(Records from a data collection)
****************

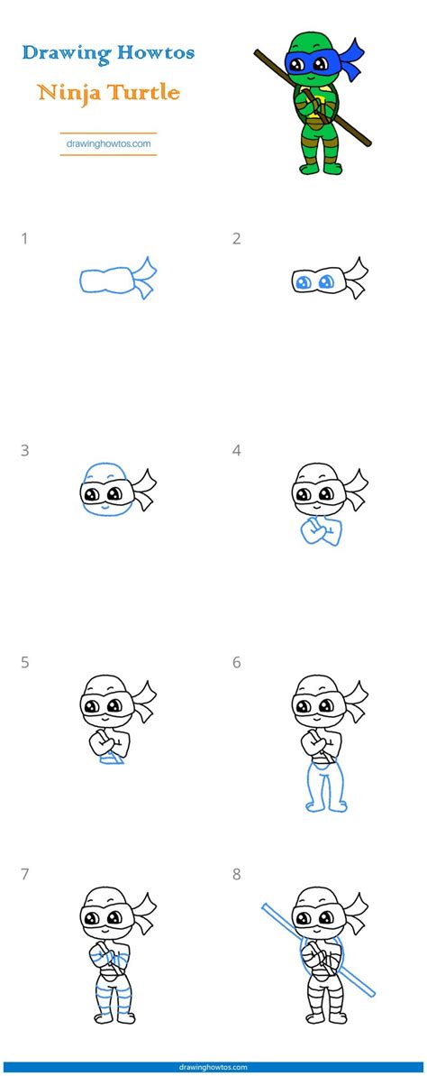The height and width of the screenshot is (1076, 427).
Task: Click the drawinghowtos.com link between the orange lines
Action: click(x=108, y=143)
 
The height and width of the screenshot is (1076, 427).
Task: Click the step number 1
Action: click(x=25, y=239)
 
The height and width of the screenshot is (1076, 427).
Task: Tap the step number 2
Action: click(x=236, y=239)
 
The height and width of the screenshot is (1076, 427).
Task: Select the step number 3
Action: click(x=25, y=451)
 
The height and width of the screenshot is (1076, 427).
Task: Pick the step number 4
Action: click(x=237, y=451)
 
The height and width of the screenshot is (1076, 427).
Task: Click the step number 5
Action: click(x=25, y=663)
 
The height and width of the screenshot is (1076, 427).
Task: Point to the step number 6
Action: click(x=237, y=663)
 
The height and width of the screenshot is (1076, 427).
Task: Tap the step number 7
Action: click(x=25, y=874)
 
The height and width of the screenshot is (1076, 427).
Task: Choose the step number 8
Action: click(x=237, y=874)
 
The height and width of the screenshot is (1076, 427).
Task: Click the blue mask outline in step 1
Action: click(x=106, y=281)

****************

Transcribe every one of the records above verbatim, line by line, and omit the picture from your transcription.

The height and width of the screenshot is (1076, 427).
Task: Click the drawinghowtos.com link between the orange lines
Action: click(x=108, y=143)
 
The height and width of the screenshot is (1076, 427).
Task: Click the step number 1
Action: click(x=25, y=239)
 
The height and width of the screenshot is (1076, 427).
Task: Tap the step number 2
Action: click(x=236, y=239)
 
The height and width of the screenshot is (1076, 427).
Task: Select the step number 3
Action: click(x=25, y=451)
 
The height and width of the screenshot is (1076, 427).
Task: Pick the step number 4
Action: click(x=237, y=451)
 
The height and width of the screenshot is (1076, 427).
Task: Click the step number 5
Action: click(x=25, y=663)
 
The height and width of the screenshot is (1076, 427).
Task: Point to the step number 6
Action: click(x=237, y=663)
 
The height and width of the screenshot is (1076, 427).
Task: Tap the step number 7
Action: click(x=25, y=874)
 
The height and width of the screenshot is (1076, 427).
Task: Choose the step number 8
Action: click(x=237, y=874)
 
The height and width of the screenshot is (1076, 427).
Task: Click the blue mask outline in step 1
Action: click(x=106, y=281)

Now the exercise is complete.